§ EXERCISE REQUIREMENTS: Each line of the listing below should come back exactly as it is.

☆ ☆ ☆ ☆

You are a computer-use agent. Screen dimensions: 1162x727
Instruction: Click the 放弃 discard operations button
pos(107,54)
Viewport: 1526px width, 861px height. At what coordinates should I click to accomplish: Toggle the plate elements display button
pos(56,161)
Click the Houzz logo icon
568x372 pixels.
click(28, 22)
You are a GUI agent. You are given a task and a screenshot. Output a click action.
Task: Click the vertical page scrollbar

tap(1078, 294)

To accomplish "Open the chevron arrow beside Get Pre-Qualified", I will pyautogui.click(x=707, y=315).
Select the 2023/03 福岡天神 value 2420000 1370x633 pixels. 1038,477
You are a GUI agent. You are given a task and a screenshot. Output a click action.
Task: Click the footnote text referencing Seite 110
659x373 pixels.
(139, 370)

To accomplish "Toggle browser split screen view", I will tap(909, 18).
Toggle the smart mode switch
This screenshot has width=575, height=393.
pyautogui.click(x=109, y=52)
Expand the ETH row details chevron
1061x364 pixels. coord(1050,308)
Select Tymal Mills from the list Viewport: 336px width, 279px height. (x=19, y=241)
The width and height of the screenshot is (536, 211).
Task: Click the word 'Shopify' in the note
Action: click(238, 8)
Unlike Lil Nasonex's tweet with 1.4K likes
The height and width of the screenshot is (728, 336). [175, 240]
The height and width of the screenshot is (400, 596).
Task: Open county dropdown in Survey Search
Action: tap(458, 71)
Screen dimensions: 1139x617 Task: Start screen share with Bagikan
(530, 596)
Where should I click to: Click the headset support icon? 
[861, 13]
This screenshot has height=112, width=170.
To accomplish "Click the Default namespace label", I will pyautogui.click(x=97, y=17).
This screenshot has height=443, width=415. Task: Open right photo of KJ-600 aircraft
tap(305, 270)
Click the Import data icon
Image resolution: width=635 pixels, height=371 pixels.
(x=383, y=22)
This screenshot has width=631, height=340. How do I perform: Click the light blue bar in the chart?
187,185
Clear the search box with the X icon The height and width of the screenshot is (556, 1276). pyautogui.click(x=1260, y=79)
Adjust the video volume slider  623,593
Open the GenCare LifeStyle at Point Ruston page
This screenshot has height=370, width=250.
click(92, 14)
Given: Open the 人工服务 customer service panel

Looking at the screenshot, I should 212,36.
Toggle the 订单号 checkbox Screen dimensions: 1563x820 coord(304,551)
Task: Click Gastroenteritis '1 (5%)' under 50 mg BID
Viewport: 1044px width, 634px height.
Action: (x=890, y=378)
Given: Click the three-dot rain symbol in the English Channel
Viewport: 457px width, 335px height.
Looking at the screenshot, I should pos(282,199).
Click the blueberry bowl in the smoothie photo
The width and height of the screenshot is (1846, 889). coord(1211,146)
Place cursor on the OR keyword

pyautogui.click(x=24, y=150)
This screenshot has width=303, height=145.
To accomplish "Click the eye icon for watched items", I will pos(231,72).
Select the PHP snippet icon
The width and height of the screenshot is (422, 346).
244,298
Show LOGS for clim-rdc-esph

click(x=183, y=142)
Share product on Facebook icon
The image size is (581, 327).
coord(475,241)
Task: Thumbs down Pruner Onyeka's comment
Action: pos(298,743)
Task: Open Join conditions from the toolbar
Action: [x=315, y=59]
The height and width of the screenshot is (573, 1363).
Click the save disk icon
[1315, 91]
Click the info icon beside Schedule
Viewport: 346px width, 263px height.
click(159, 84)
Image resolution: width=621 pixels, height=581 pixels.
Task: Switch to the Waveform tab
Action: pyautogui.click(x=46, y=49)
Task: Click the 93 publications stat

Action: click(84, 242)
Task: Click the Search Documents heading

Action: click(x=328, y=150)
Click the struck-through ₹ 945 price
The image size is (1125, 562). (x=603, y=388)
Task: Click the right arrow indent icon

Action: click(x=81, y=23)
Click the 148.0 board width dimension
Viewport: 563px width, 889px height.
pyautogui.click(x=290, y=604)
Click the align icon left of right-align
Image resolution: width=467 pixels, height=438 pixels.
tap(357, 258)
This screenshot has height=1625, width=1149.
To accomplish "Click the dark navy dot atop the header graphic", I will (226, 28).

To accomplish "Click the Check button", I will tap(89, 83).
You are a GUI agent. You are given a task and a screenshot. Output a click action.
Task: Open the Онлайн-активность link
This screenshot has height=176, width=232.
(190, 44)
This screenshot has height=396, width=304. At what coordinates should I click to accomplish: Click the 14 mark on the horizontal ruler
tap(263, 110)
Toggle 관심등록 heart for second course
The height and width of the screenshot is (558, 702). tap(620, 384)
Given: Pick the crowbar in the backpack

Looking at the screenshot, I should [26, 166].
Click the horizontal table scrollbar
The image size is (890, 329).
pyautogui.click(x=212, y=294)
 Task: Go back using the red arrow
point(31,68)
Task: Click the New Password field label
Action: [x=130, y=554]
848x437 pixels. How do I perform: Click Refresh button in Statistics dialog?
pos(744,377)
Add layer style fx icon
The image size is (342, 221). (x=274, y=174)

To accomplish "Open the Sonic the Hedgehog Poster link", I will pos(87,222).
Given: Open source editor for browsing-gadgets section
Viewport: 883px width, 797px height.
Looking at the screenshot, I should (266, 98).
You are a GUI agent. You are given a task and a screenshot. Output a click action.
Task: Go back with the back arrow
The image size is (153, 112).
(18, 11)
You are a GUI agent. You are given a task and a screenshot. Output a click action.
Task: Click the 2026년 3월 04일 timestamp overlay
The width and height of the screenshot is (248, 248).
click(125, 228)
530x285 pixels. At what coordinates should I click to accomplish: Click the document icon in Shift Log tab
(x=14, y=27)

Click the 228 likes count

☆ ☆ ☆ ☆

§ EXERCISE RESPONSE:
You are a computer-use agent. Screen dimensions: 1162x727
Instruction: Click the 放弃 discard operations button
pos(107,54)
Viewport: 1526px width, 861px height. At what coordinates should I click to accomplish: Toggle the plate elements display button
pos(56,161)
Click the Houzz logo icon
568x372 pixels.
click(28, 22)
You are a GUI agent. You are given a task and a screenshot. Output a click action.
Task: Click the vertical page scrollbar

tap(1078, 294)

To accomplish "Open the chevron arrow beside Get Pre-Qualified", I will pyautogui.click(x=707, y=315).
Select the 2023/03 福岡天神 value 2420000 1370x633 pixels. 1038,477
You are a GUI agent. You are given a task and a screenshot. Output a click action.
Task: Click the footnote text referencing Seite 110
659x373 pixels.
(139, 370)

To accomplish "Toggle browser split screen view", I will tap(909, 18).
Toggle the smart mode switch
This screenshot has width=575, height=393.
pyautogui.click(x=109, y=52)
Expand the ETH row details chevron
1061x364 pixels. coord(1050,308)
Select Tymal Mills from the list Viewport: 336px width, 279px height. (x=19, y=241)
The width and height of the screenshot is (536, 211).
Task: Click the word 'Shopify' in the note
Action: click(238, 8)
Unlike Lil Nasonex's tweet with 1.4K likes
The height and width of the screenshot is (728, 336). [175, 240]
The height and width of the screenshot is (400, 596).
Task: Open county dropdown in Survey Search
Action: tap(458, 71)
Screen dimensions: 1139x617 Task: Start screen share with Bagikan
(530, 596)
Where should I click to: Click the headset support icon? 
[861, 13]
This screenshot has height=112, width=170.
To accomplish "Click the Default namespace label", I will pyautogui.click(x=97, y=17).
This screenshot has height=443, width=415. Task: Open right photo of KJ-600 aircraft
tap(305, 270)
Click the Import data icon
Image resolution: width=635 pixels, height=371 pixels.
(x=383, y=22)
This screenshot has width=631, height=340. How do I perform: Click the light blue bar in the chart?
187,185
Clear the search box with the X icon The height and width of the screenshot is (556, 1276). pyautogui.click(x=1260, y=79)
Adjust the video volume slider  623,593
Open the GenCare LifeStyle at Point Ruston page
This screenshot has height=370, width=250.
click(92, 14)
Given: Open the 人工服务 customer service panel

Looking at the screenshot, I should 212,36.
Toggle the 订单号 checkbox Screen dimensions: 1563x820 coord(304,551)
Task: Click Gastroenteritis '1 (5%)' under 50 mg BID
Viewport: 1044px width, 634px height.
Action: (x=890, y=378)
Given: Click the three-dot rain symbol in the English Channel
Viewport: 457px width, 335px height.
Looking at the screenshot, I should pos(282,199).
Click the blueberry bowl in the smoothie photo
The width and height of the screenshot is (1846, 889). coord(1211,146)
Place cursor on the OR keyword

pyautogui.click(x=24, y=150)
This screenshot has width=303, height=145.
To accomplish "Click the eye icon for watched items", I will pos(231,72).
Select the PHP snippet icon
The width and height of the screenshot is (422, 346).
244,298
Show LOGS for clim-rdc-esph

click(x=183, y=142)
Share product on Facebook icon
The image size is (581, 327).
coord(475,241)
Task: Thumbs down Pruner Onyeka's comment
Action: pos(298,743)
Task: Open Join conditions from the toolbar
Action: [x=315, y=59]
The height and width of the screenshot is (573, 1363).
Click the save disk icon
[1315, 91]
Click the info icon beside Schedule
Viewport: 346px width, 263px height.
click(159, 84)
Image resolution: width=621 pixels, height=581 pixels.
Task: Switch to the Waveform tab
Action: pyautogui.click(x=46, y=49)
Task: Click the 93 publications stat

Action: click(84, 242)
Task: Click the Search Documents heading

Action: click(x=328, y=150)
Click the struck-through ₹ 945 price
The image size is (1125, 562). (x=603, y=388)
Task: Click the right arrow indent icon

Action: click(x=81, y=23)
Click the 148.0 board width dimension
Viewport: 563px width, 889px height.
pyautogui.click(x=290, y=604)
Click the align icon left of right-align
Image resolution: width=467 pixels, height=438 pixels.
tap(357, 258)
This screenshot has height=1625, width=1149.
To accomplish "Click the dark navy dot atop the header graphic", I will (226, 28).

To accomplish "Click the Check button", I will tap(89, 83).
You are a GUI agent. You are given a task and a screenshot. Output a click action.
Task: Open the Онлайн-активность link
This screenshot has height=176, width=232.
(190, 44)
This screenshot has height=396, width=304. At what coordinates should I click to accomplish: Click the 14 mark on the horizontal ruler
tap(263, 110)
Toggle 관심등록 heart for second course
The height and width of the screenshot is (558, 702). tap(620, 384)
Given: Pick the crowbar in the backpack

Looking at the screenshot, I should [26, 166].
Click the horizontal table scrollbar
The image size is (890, 329).
pyautogui.click(x=212, y=294)
 Task: Go back using the red arrow
point(31,68)
Task: Click the New Password field label
Action: [x=130, y=554]
848x437 pixels. How do I perform: Click Refresh button in Statistics dialog?
pos(744,377)
Add layer style fx icon
The image size is (342, 221). (x=274, y=174)

To accomplish "Open the Sonic the Hedgehog Poster link", I will pos(87,222).
Given: Open source editor for browsing-gadgets section
Viewport: 883px width, 797px height.
Looking at the screenshot, I should (266, 98).
You are a GUI agent. You are given a task and a screenshot. Output a click action.
Task: Go back with the back arrow
The image size is (153, 112).
(18, 11)
You are a GUI agent. You are given a task and a screenshot. Output a click action.
Task: Click the 2026년 3월 04일 timestamp overlay
The width and height of the screenshot is (248, 248).
click(125, 228)
530x285 pixels. At what coordinates should I click to accomplish: Click the document icon in Shift Log tab
(x=14, y=27)

Click the 228 likes count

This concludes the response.